あれからリノアは何も飲まず食わずだったが、生徒からリノアが部屋に篭り続けてることを聴いたカドワキ先生が部屋に押し入り、あまりの顔色の悪さに強制連行したのだった。
「やっぱり…魔女の側になんか……いたくない………ですよね。」
「なーに馬鹿を言ってんだい。ほら!食べて元気になりな。」
「…食べたくないです。」
「…ハァ、、、気持ちがわかるなんておこがましいことは言わないけど、もう少し自分をいたわりな。それにあの四人からならメールが来てるよ。」
「えっ……冗談ですよね?」
「……嘘言ってどうするんだい。ほら、これだよ。」
「………」
リノアは黙って読み始めた。
【スコールが近くにいなくて寂しいだろうけどへこんでたらリノアじゃないわよ。

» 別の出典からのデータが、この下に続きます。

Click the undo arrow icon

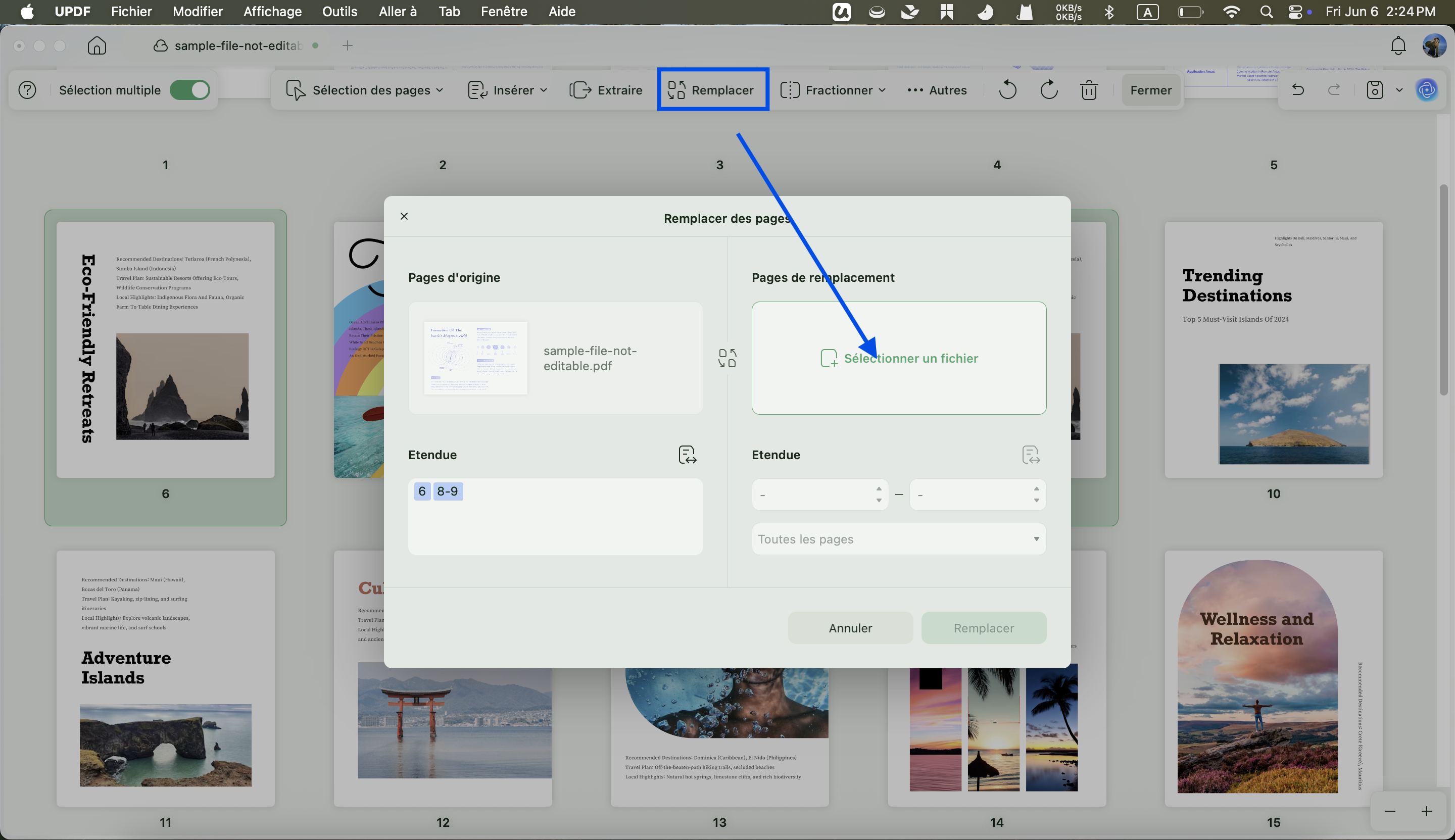(x=1297, y=90)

】
【元気でやってっか?この間に料理上手になっちまえ!】
【泣いちゃ駄目だよ~。】【リノアはリノアらしく元気にやるべきだ!】
一通り読み終えるとリノアは堰を切って泣き出した。
(ありがとう、皆。ありがとう)
「わかったかい?あんたは独りじゃないだろう?」
「グスッ はい。」
「わかればいいよ。それでも泣きたくなったり話を聴いて欲しくなったら私の所においで。」
「はい。ありがとうございました。」
そう告げる食事を軽く取り、リノアは保健室を後にした。泣いてすっきりしたのか、その顔は夕日に映え、壮麗だったという。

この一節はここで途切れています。